» **Fragmento seleccionado**:
☆ ☆ ☆ ☆ ☆ ☆ ☆

Sábado por la mañana. Sol invernal, cielo azul. Oyes voces de niños, pájaros, algún coche que marcha a poca velocidad. Y toda esa claridad y pureza, ese hermoso mundo colocado en un propio orden incontestable te parece irreal, más extraño que los hilos que aún te sujetan a algo que pasó anoche -que hiciste, que soñaste, que viste- y que, al mismo tiempo buscas olvidar y recordar, ordenar y esconder. Te atrae la pesadilla, el desorden, el desarreglo, lo incorrecto, lo insalubre, pero al rato necesitas subir a la superficie, volver para respirar y saber que las luces de casa siguen encendidas y conservas una familia, una casa, un empleo, unos amigos. Es insoportable vivir en el Infierno. También hacerlo en el Cielo. Ahí está David Lynch.
Quizás los crímenes de la noche deberían ser juzgados y penados por las leyes de la noche porque son incomprensibles a la luz del día. Has de ir y volver, soñar y despertar, caer y redimirte porque en eso está la aventura de estar vivos: ponerse en aprietos, ser curiosos, salvar el pellejo en el último momento. La pureza necesita lo sórdido, lo negro se ciega en blanco, el sueño acaba en pesadilla, la corrupción de los cuerpos y la redención del amor antes de la primera traición. Has vuelto a casa. Todo está en orden y todo es, a la vez, hermoso y terrible. El mundo es extraño y tú, después de ver lo oculto, ya nunca podrás ser el mismo. Ahí también está David Lynch.

☆ ☆ ☆ ☆ ☆ ☆ ☆

» **Datos recopilados**:
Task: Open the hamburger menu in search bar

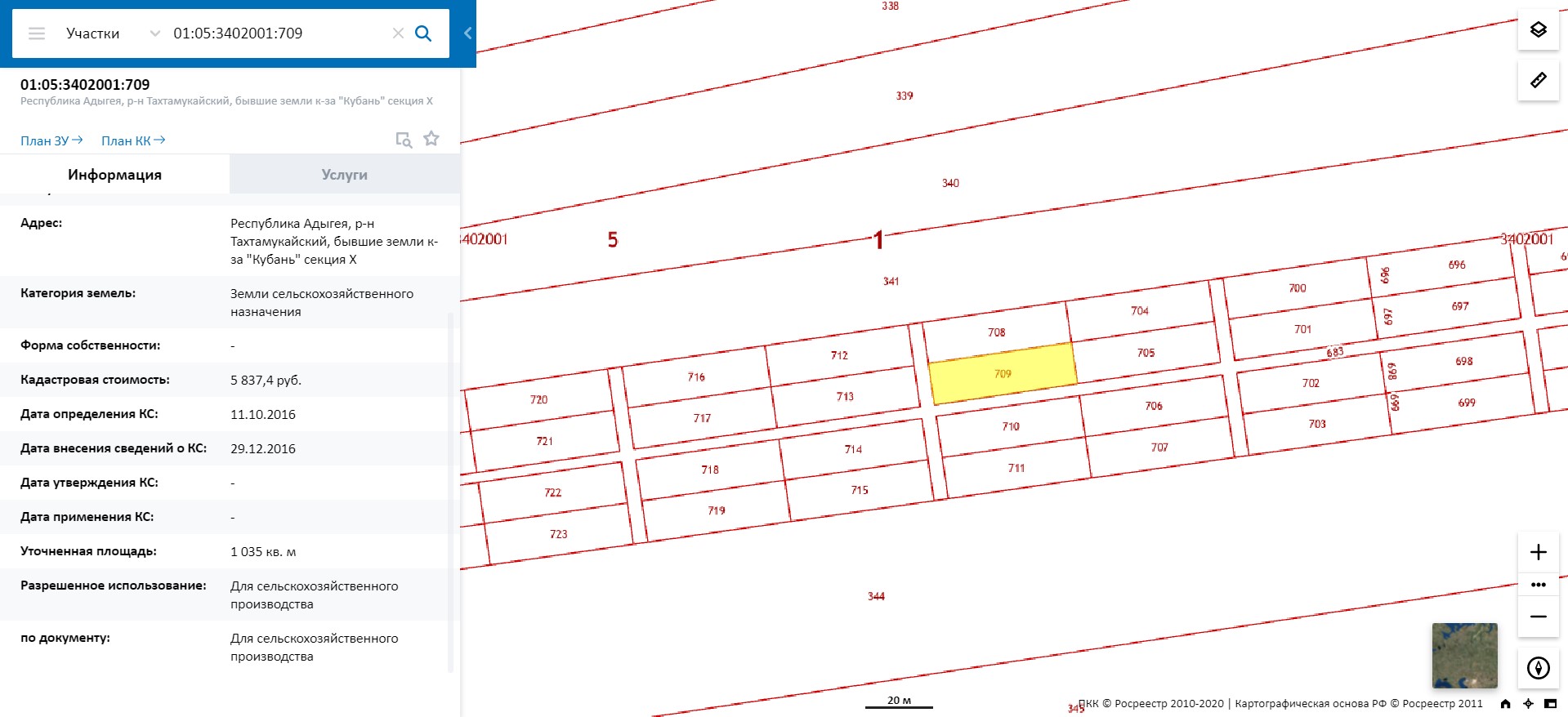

☆ ☆ ☆ ☆ ☆ ☆ ☆

» **La tarea**:
En el fragmento sobre David Lynch, ¿en qué día y en qué momento del día se sitúa la escena con la que empieza?

» **Solución escrita**:
Un sábado por la mañana.